## Esercizio proposto 1
Rispondi a queste domande sul testo relativo alle quattro banche popolari:
(a) Da dove venne l'idea di trasformare il fondo interbancario di tutela dei depositi da obbligatorio a volontario?
(b) Quali banche furono salvate nel 2017 seguendo questa strada?
(c) In quale mese e anno andarono in fumo i risparmi degli obbligazionisti subordinati?
## Esercizio proposto 2
Continua il testo sulle quattro banche popolari a partire dalla sua ultima frase.

Sulla gestione della vicenda delle quattro banche popolari, tra cui Etruria, i “rimpianto” è più articolato, perché si basa sulla convinzione che la banca centrale abbia fatto i passi necessari ma che ex post se ne sarebbero potuti fare altri. In questo passaggio c’è anche una rivelazione: il fatto che l’idea di trasformare il fondo interbancario di tutela dei depositi da obbligatorio a volontario (per evitare la procedura di infrazione europea per aiuti di Stato) venne proprio da Bruxelles. Nei sei mesi che procedettero le risoluzioni si sarebbe potuto procedere subito su questa strada (poi usata per il salvataggio nel 2017 di Cassa di Rimini, San Miniato e Cesena); si perse invece tempo, per una prima opposizione delle banche, il cui ok arrivò a tempo scaduto. Significò, nel novembre 2015, mandare in fumo i risparmi degli obbligazionisti subordinati (oltre che degli azionisti) di tali banche e dare l’avvio alla crisi bancaria italiana.

## Dati di origine
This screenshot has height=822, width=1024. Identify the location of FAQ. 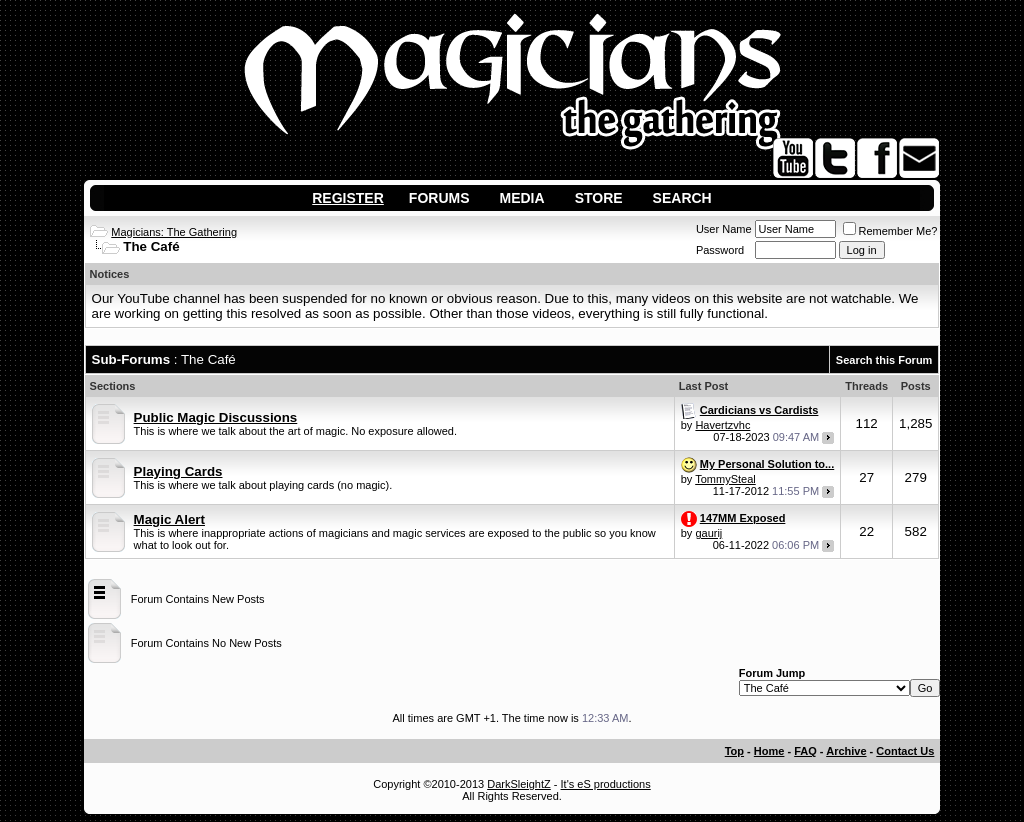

## Risposta all'esercizio 1
(a) Da Bruxelles.
(b) Cassa di Rimini, San Miniato e Cesena.
(c) Nel novembre 2015.

## Risposta all'esercizio 2
Luca Erzegovesi, professore di finanza all’Università di Trento e autore del blog Pane-e-finanza, dove sta seguendo con lunghe analisi i lavori della Commissione banche, invita a vedere i progressi nella conoscenza di alcuni fatti che si sono avuti grazie all’audizione di Visco. «Il rischio della giornata era che dall’inizio alla fine dell’audizione ci fosse solo il rimbalzo di due temi polemici: quelli relativi agli incontri segreti della Boschi e quelli sulle mancanze della vigilanza. In realtà è parso cambiato l’atteggiamento dei senatori: c’è stata più tensione a capire come sono andate veramente le cose. Si è trattato di un dialogo più sincero». «Oggi – continua – ci sono stati dei passi avanti. Sono emersi elementi che saranno utili anche per riforme future del settore. Si è vista una Banca d’Italia che dialoga su alcune critiche. Anche se alcune sono restate sottaciute o non completamente chiarite».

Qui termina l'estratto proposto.